_What is being asked_
Take the data that follows and return it exactly.

====================

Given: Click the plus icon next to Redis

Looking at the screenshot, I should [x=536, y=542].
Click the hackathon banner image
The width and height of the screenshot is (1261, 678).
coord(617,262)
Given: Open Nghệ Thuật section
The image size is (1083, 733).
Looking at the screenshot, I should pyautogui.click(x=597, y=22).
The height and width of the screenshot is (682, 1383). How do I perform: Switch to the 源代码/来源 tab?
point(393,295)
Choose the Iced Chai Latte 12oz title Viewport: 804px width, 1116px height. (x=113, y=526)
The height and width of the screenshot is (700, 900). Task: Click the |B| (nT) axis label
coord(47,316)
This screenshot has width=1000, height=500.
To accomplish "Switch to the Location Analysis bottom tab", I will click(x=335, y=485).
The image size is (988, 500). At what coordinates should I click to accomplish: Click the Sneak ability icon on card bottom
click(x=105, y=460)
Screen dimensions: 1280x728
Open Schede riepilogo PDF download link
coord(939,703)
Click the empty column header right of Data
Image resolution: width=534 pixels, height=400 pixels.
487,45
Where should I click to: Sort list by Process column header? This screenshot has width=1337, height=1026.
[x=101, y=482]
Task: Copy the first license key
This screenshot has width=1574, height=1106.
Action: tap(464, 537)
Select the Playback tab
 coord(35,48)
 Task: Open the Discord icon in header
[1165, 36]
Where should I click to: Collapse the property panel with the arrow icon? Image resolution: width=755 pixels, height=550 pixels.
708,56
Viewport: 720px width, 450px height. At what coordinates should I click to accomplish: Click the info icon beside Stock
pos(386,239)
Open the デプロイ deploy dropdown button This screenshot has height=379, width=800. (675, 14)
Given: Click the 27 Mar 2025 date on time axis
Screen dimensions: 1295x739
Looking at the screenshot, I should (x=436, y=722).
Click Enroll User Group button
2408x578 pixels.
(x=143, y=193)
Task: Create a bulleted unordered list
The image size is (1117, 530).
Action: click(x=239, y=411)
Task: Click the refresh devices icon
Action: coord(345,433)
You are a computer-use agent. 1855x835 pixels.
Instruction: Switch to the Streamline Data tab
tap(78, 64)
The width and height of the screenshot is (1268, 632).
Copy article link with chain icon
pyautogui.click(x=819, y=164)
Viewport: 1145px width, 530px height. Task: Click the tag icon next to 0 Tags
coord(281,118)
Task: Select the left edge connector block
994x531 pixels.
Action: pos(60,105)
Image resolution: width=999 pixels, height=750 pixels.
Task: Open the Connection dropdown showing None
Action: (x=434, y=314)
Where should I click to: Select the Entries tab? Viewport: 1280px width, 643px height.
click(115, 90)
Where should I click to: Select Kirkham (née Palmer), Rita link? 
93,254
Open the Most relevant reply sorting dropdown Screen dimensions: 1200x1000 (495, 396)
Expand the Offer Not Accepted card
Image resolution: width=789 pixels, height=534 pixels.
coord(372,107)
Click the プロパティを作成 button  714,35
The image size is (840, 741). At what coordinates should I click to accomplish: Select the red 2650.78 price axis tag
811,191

====================

_Answer to the problem_
Given: Click the plus icon next to Redis

Looking at the screenshot, I should [x=536, y=542].
Click the hackathon banner image
The width and height of the screenshot is (1261, 678).
coord(617,262)
Given: Open Nghệ Thuật section
The image size is (1083, 733).
Looking at the screenshot, I should pyautogui.click(x=597, y=22).
The height and width of the screenshot is (682, 1383). How do I perform: Switch to the 源代码/来源 tab?
point(393,295)
Choose the Iced Chai Latte 12oz title Viewport: 804px width, 1116px height. (x=113, y=526)
The height and width of the screenshot is (700, 900). Task: Click the |B| (nT) axis label
coord(47,316)
This screenshot has width=1000, height=500.
To accomplish "Switch to the Location Analysis bottom tab", I will click(x=335, y=485).
The image size is (988, 500). At what coordinates should I click to accomplish: Click the Sneak ability icon on card bottom
click(x=105, y=460)
Screen dimensions: 1280x728
Open Schede riepilogo PDF download link
coord(939,703)
Click the empty column header right of Data
Image resolution: width=534 pixels, height=400 pixels.
487,45
Where should I click to: Sort list by Process column header? This screenshot has width=1337, height=1026.
[x=101, y=482]
Task: Copy the first license key
This screenshot has width=1574, height=1106.
Action: tap(464, 537)
Select the Playback tab
 coord(35,48)
 Task: Open the Discord icon in header
[1165, 36]
Where should I click to: Collapse the property panel with the arrow icon? Image resolution: width=755 pixels, height=550 pixels.
708,56
Viewport: 720px width, 450px height. At what coordinates should I click to accomplish: Click the info icon beside Stock
pos(386,239)
Open the デプロイ deploy dropdown button This screenshot has height=379, width=800. (675, 14)
Given: Click the 27 Mar 2025 date on time axis
Screen dimensions: 1295x739
Looking at the screenshot, I should (x=436, y=722).
Click Enroll User Group button
2408x578 pixels.
(x=143, y=193)
Task: Create a bulleted unordered list
The image size is (1117, 530).
Action: click(x=239, y=411)
Task: Click the refresh devices icon
Action: coord(345,433)
You are a computer-use agent. 1855x835 pixels.
Instruction: Switch to the Streamline Data tab
tap(78, 64)
The width and height of the screenshot is (1268, 632).
Copy article link with chain icon
pyautogui.click(x=819, y=164)
Viewport: 1145px width, 530px height. Task: Click the tag icon next to 0 Tags
coord(281,118)
Task: Select the left edge connector block
994x531 pixels.
Action: pos(60,105)
Image resolution: width=999 pixels, height=750 pixels.
Task: Open the Connection dropdown showing None
Action: (x=434, y=314)
Where should I click to: Select the Entries tab? Viewport: 1280px width, 643px height.
click(115, 90)
Where should I click to: Select Kirkham (née Palmer), Rita link? 
93,254
Open the Most relevant reply sorting dropdown Screen dimensions: 1200x1000 (495, 396)
Expand the Offer Not Accepted card
Image resolution: width=789 pixels, height=534 pixels.
coord(372,107)
Click the プロパティを作成 button  714,35
The image size is (840, 741). At what coordinates should I click to accomplish: Select the red 2650.78 price axis tag
811,191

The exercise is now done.